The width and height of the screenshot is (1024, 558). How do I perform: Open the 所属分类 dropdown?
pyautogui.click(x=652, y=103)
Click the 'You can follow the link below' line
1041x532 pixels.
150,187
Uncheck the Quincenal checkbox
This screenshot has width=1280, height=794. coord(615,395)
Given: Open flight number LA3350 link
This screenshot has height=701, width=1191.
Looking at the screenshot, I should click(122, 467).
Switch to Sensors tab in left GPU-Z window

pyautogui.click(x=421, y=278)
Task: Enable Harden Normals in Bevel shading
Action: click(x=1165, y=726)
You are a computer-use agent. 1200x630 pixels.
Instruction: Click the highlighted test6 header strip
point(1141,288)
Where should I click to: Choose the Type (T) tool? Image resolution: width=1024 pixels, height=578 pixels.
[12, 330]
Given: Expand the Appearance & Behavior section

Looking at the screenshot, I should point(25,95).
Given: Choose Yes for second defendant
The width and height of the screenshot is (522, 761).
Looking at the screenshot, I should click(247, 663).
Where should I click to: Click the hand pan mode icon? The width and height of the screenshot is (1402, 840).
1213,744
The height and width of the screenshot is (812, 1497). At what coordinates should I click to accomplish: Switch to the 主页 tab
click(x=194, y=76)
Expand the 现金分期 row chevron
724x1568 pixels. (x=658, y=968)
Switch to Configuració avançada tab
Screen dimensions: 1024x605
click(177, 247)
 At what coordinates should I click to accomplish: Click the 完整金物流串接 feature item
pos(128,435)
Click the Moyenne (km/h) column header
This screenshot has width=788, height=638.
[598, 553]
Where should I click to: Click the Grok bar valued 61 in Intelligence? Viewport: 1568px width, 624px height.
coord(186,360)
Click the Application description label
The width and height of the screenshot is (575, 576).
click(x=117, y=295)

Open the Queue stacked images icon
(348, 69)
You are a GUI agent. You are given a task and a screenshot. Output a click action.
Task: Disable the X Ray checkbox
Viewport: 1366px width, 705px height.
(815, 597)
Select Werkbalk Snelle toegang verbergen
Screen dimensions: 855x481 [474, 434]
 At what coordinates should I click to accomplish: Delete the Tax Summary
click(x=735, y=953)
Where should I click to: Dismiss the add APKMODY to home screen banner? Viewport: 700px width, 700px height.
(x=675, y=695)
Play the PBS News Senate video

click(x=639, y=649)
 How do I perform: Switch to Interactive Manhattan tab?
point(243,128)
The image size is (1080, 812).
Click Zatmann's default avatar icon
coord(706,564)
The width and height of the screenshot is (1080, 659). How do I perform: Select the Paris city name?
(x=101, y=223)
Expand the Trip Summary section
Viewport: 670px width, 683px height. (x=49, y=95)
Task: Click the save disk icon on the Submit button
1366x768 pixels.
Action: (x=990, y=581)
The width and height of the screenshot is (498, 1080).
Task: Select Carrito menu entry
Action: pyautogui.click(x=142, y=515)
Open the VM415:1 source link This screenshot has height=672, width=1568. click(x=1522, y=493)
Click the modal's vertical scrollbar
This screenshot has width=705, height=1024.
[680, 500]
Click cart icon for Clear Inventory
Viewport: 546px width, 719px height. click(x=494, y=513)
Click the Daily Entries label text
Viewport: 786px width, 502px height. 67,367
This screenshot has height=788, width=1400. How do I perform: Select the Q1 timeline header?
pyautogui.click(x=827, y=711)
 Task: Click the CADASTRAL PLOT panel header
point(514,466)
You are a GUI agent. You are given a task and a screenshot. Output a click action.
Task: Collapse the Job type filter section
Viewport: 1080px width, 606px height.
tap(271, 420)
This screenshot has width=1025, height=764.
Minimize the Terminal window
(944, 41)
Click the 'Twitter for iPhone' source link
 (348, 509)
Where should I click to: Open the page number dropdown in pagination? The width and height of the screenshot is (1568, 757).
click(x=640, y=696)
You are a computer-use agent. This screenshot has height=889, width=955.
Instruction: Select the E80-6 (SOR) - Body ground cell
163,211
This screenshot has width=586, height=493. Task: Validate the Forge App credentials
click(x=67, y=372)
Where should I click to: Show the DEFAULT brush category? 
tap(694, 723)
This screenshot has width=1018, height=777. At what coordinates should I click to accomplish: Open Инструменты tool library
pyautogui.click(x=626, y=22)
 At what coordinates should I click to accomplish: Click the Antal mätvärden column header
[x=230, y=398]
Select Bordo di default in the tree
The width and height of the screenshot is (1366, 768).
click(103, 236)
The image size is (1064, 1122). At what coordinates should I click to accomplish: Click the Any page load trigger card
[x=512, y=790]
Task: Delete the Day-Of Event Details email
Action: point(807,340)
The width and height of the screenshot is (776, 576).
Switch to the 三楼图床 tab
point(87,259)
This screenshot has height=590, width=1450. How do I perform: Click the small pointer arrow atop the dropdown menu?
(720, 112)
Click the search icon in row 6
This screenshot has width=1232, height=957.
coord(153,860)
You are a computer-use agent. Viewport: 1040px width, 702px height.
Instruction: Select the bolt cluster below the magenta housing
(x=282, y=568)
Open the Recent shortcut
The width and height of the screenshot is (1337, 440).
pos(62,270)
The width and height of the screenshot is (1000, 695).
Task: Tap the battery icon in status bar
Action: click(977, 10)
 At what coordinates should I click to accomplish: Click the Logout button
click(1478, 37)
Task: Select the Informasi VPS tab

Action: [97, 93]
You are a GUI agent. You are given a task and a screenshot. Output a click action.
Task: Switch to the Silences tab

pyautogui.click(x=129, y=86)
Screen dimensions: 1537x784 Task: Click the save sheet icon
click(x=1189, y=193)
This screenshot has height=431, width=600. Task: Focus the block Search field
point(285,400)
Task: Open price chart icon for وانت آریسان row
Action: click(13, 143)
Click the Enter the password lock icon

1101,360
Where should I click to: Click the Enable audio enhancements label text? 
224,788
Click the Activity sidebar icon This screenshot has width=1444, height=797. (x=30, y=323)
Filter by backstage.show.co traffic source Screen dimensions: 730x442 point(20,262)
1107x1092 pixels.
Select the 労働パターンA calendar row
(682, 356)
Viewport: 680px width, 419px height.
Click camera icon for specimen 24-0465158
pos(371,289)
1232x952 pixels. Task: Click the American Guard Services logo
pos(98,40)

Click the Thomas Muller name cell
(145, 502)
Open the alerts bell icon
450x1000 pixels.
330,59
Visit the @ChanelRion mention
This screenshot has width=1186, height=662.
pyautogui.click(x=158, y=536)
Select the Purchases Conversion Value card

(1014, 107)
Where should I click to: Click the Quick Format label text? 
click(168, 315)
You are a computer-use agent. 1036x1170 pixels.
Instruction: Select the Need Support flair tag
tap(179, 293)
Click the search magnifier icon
§ §
Set problem:
Copy the part of the data that opens with the line containing "The image size is (1080, 812)." and closes with the line containing "Viewport: 670px width, 683px", putting "Berlin" in place of "Paris" and leaving everything else unchanged. Return only those lines.

Worked answer:
The image size is (1080, 812).
Click Zatmann's default avatar icon
coord(706,564)
The width and height of the screenshot is (1080, 659). How do I perform: Select the Berlin city name?
(x=101, y=223)
Expand the Trip Summary section
Viewport: 670px width, 683px height. (x=49, y=95)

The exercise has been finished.